As a faith community, we believe that migration and the need to seek asylum are sacred acts of faith. As people of faith we believe that God is with the migrant, the refugee, and we are called to welcome them.
We are living in a season when the threats to unity are many. Talks of walls that mark refugees as threats, overt racial bias that normalizes fear and hatred, a pandemic of abuse to women, and to LGBTQ people have made it harder and harder to recognize our faith. It is one thing to read about their experiences. It is another to meet someone who’s lived through it.
This Sunday, March 10th, the first Sunday in Lent, we are pleased to welcome Charlotte to our service, a courageous trans woman who fled Honduras because of fears from death threats. She sought asylum in the US. She was held in a detention center for months, under horrible conditions. Join us to hear Charlotte’s story, meet her lawyer, and learn more how we can provide support as people of faith.
Charlotte and her legal assistant, Elaina Vermeulen, will be presenting her story as part of worship. In addition, we will be gathering after worship for an extended conversation about the plight of refugees from Central America, the current conditions in detention centers, especially for trans people, and what we can do to advocate for them.
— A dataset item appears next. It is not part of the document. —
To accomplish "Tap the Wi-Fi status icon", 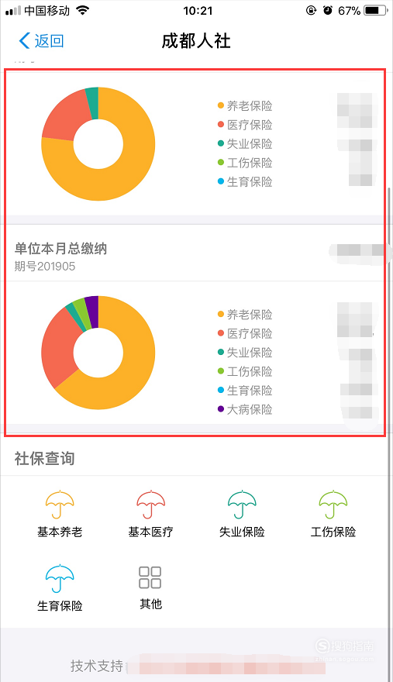I will point(82,10).
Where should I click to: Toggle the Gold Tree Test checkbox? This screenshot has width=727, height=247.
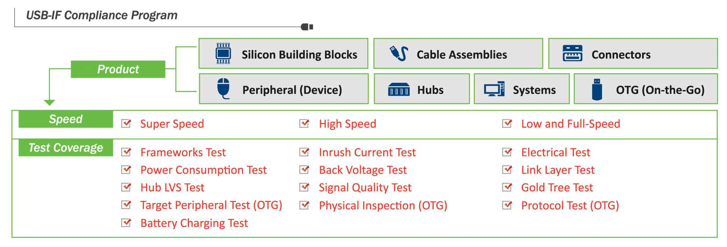(x=507, y=187)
Elaina Vermeulen the Transgender Detention Release Specialist for the Santa Fe Dreamers Project, where she organizes advocacy groups, service providers and community members nationally to create networks of support and sponsorship for transgender asylum seekers detained in Cibola County Correctional Center and South Texas Detention Facility. Within this role, Elaina was responsible for directing on-the-ground legal accompaniment and services for the LGBTQIA+ exodus in November 2018.
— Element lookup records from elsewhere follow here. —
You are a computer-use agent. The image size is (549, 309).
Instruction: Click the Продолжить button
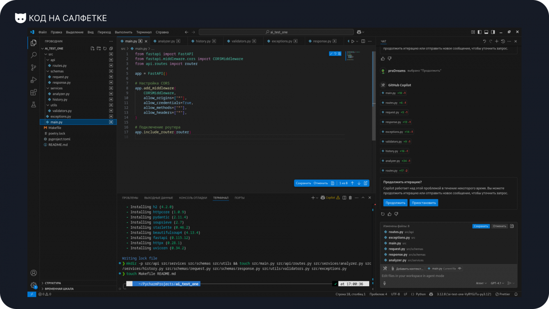click(395, 203)
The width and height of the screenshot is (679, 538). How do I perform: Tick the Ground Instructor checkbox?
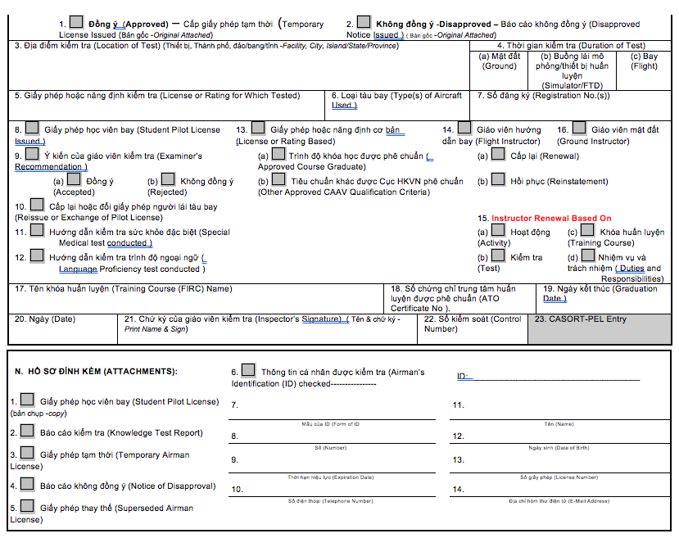point(579,128)

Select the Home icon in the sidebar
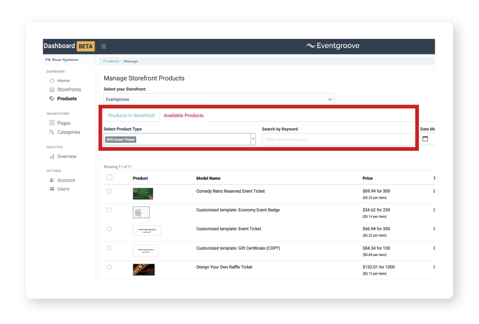(x=51, y=80)
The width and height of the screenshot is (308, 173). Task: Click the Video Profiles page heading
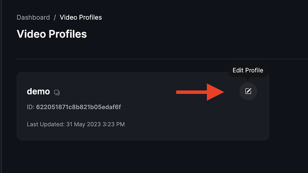click(x=52, y=34)
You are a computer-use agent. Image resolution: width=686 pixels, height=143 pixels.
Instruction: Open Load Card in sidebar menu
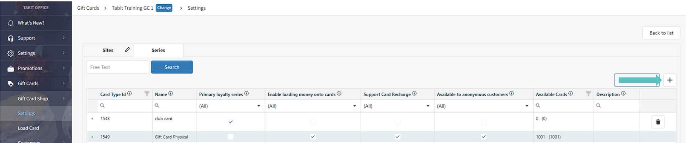(28, 128)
Elaina also works the Post Release Accompaniment Project Coordinator at Centro Legal de la Raza. Within this role, she works with detained immigrants seeking asylum and other forms of relief from deportation before the Immigration Courts and U.S. Citizenship & Immigration Services. She co-coordinates the Post Release Accompaniment Project to secure the release of eligible, detained immigrants on bond and parole from Mesa Verde Detention Facility in Bakersfield, CA.